Wednesday, January 11, 2017

PHP and MySQL Basics II - Case Sense

Last time we set up a connection from a PHP program to a MySQL server. This time we will progress a little further in that direction.

Query

Data is asked for from the MySQL server by using a query written in a language named Structured Query Language (SQL). Now that we have a connection open to the server, we can pass out request to the server.

Manual Labor

The PHP Manual is wonderful 99% of time. If you take a peek at the page for mysqli::query there is a great example of a simple query. Many of learned to program by copying/pasting from books/manuals and this is a great us of the examples in the PHP manual. Except it may not work for you.

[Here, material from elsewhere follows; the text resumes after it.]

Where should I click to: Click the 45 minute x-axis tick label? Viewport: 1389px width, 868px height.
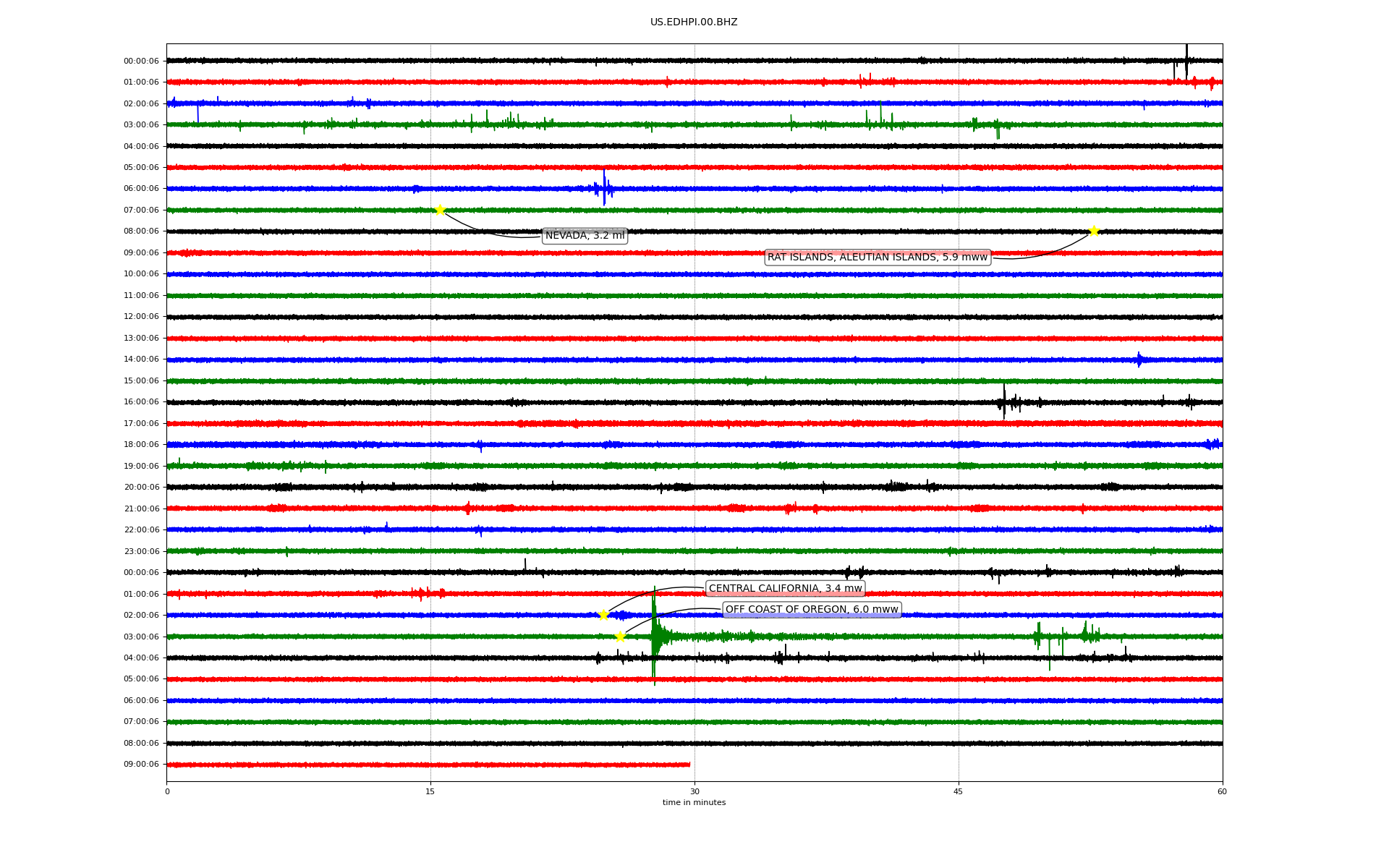(x=959, y=791)
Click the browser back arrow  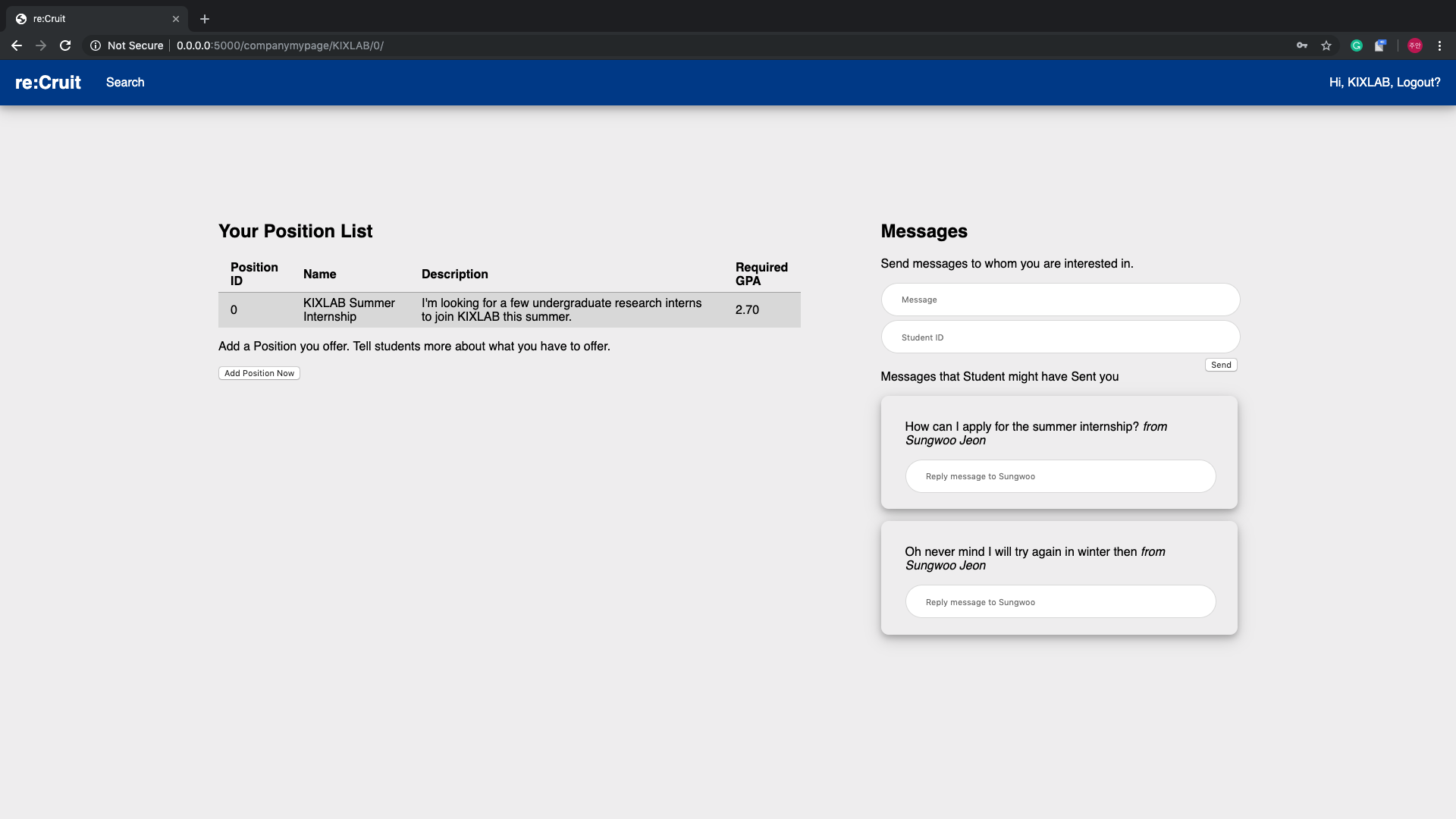pos(17,46)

MySQL is usually case SeNsATiVe, so 'A' may not be the same thing as 'a'. But this is dependent to some extent on your operating system where 'A' = 'a'. I was using the example from the manual and ... it did not work.

What Happened

Here is an excerpt of the code, somewhat cut down:
<?php
$mysqli = new mysqli("localhost", "user", "secret", "world_x");

/* check connection */
if ($mysqli->connect_errno) {
    printf("Connect failed: %s\n", $mysqli->connect_error);
    exit();
}

$mysqli->close();
?>

Run the program and ... nothing.

So What Happened?

What happened is a subtle problem that novices will smack into very hard. Take a look at this section of the example.
/* Select queries return a resultset */
if ($result = $mysqli->query("SELECT Name FROM City LIMIT 10")) {
    printf("Select returned %d rows.\n", $result->num_rows);

    /* free result set */
    $result->close();
}

If you try the query SELECT Name FROM City LIMIT 10; with the MySQL command line client program you will get the answer. And the answer is:

mysql> SELECT Name FROM City LIMIT 10;
ERROR 1146 (42S02): Table 'world_x.City' doesn't exist
mysql>

I am using the new world_x example database where the city is NOT capitalized instead of the old world database where it is! This lesson can be summed as check you schema/table/column names for case sensitivity. Except that there is another problem here.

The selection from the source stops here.